The problem isn't rating scales, it's the assumption that employee ratings need to conform to a bell curve and that the bottom of the bell curve needs to go. If the outcome of your hiring and firing processes is not random, this should not be the case.
I once had a teammate get an apology from our manager because he had been required to give a poor rating to someone.
Even if your hiring system is perfect, you'd still have a bell shaped performance curve. But since people understand that their hiring isn't perfect, they look for ways to keep improving. I wonder how many of those here who get their panties in a bunch over rating on a curve have actually had to manage, and make a profit from, largish groups of people.
"The normal distribution is useful because of the central limit theorem.
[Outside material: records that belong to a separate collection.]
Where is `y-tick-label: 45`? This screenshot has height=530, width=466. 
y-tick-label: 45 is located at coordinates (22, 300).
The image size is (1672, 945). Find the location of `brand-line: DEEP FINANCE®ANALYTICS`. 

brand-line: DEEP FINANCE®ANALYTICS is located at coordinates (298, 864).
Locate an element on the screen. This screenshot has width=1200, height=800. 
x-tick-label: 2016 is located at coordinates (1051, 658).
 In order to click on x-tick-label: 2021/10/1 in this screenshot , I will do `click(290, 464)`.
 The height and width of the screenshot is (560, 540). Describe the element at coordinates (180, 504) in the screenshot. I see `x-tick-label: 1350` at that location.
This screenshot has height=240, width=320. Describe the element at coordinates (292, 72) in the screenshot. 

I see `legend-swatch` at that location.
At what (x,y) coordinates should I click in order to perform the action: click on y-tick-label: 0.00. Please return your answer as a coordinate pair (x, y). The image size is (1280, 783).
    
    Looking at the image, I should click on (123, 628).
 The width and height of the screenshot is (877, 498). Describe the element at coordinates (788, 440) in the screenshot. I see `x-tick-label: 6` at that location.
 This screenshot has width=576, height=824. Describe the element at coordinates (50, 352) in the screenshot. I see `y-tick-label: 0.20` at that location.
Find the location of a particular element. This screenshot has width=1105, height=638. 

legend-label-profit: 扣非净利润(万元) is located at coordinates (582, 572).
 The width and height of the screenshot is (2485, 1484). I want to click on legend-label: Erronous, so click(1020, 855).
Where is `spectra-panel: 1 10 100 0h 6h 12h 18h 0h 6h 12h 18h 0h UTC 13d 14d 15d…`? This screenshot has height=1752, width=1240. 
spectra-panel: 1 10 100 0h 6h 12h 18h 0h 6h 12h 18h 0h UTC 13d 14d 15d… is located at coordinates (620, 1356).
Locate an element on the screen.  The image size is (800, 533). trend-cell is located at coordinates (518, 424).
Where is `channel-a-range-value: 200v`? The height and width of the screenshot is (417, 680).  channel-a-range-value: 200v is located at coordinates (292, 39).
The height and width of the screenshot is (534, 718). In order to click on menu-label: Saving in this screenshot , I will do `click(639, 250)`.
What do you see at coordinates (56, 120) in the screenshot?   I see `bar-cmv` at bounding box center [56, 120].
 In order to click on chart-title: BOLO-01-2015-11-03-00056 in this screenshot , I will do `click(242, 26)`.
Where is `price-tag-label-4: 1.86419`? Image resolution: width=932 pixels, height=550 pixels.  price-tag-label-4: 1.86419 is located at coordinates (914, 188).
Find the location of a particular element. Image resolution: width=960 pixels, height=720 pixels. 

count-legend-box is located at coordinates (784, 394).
In its most general form, under some conditions (which include finite variance), it states that averages of random variables independently drawn from independent distributions converge in distribution to the normal, that is, become normally distributed when the number of random variables is sufficiently large."
This is why engineers get frustrated with managers that pretend to know math. Employees are not selected randomly and companies like to apply curves to even medium and small departments. A normal distribution does not apply.
Well, if your hiring system is perfect (and your talent management, and your leadership, and your product, and luck is on your side) you could have a giant spike on the right: all perfect people.
That's not realistic, so there's some sort of distribution. It's probably at least somewhat bell-shaped. Even when the average is very high, and your worst performer is still "pretty good", they're still bringing down the quality of your staff. If your process is that good, you could replace that person and go from good to great.
This is all hyperbole: this only applies to large populations, this assumes you can normalize (hard), and this assumes no one is lagging (never true).
I once had a teammate get an apology from our manager because he had been required to give a poor rating to someone.